By importing TTF and BDF vector fonts and compressing them down into a new format, MCUFont gives higher quality text than the competition.

ghalfacree
about 1 year ago Displays

Embedded developer Petteri Aimonen wants to put an end to ugly typography on microcontroller-driven projects with MCUFont, a library designed to squeeze high-quality fonts down to fit in the memory of resource-constrained devices — then to bring them back out again for pin-sharp rendering.

"Historically, there are many simple font rendering routines available. They are usually ad-hoc implementations inside various graphics libraries, and consequently they 'take the easy way out,'" Aimonen explains by way of introduction to the project, brought to our attention by Adafruit. "Usually this means monochrome only, no kerning, sometimes only monospace, and very basic algorithms for word wrap. The goal of [the MCUFont] library is to become a standard solution for this problem, so that also microcontroller based systems can enjoy high quality text."

For just 1-5kB of flash, you too can have desktop-like high-quality fonts in your next microcontroller project. (📷: MCUFont)
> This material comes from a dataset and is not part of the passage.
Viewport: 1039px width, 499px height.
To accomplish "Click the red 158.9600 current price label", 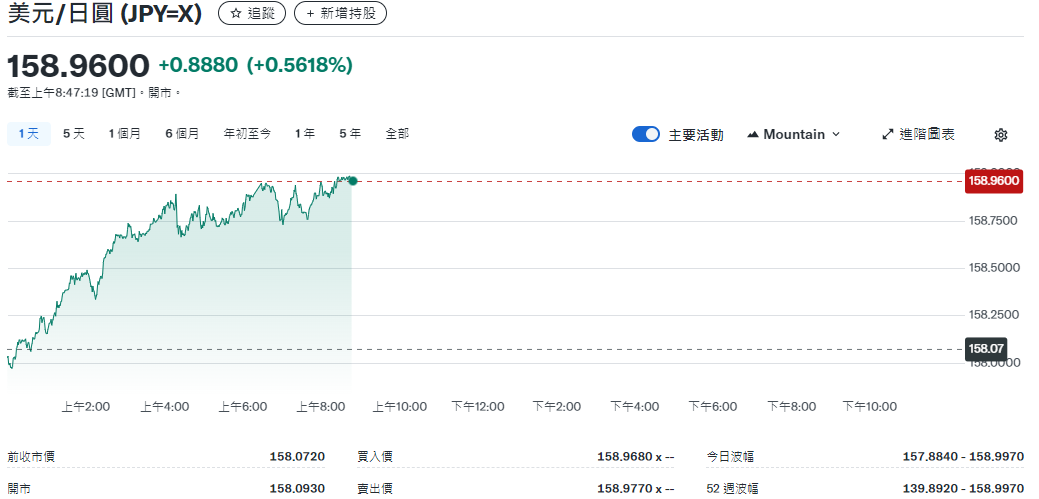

The problem is stated easily enough: vector-based fonts, like the TrueType or OpenType fonts used on desktop computers, take up a relatively large amount of storage space and require a corresponding amount of CPU time to extract and render. For a desktop, this "large" amount is tiny; for a microcontroller, it's simply too much to leave room for the rest of your program. MCUFont works by importing the vector fonts and compressing them down — then the microcontroller decompresses the results and renders the selected text.

There are, however, a couple of caveats before you add MCUFont to your next project. The biggest of these is that there's no support for font scaling on-device, only during the import and compression process — reducing flexibility compared with rival font rendering approaches. The encoding process is also slow, and while hinting is active during import there's currently no support for sub-pixel interpolation during the display process.

MCUFont is available on GitHub, under the permissive MIT license; the encoder side is written in C++ and the decoder in C with minimal dependencies, ensuring portability.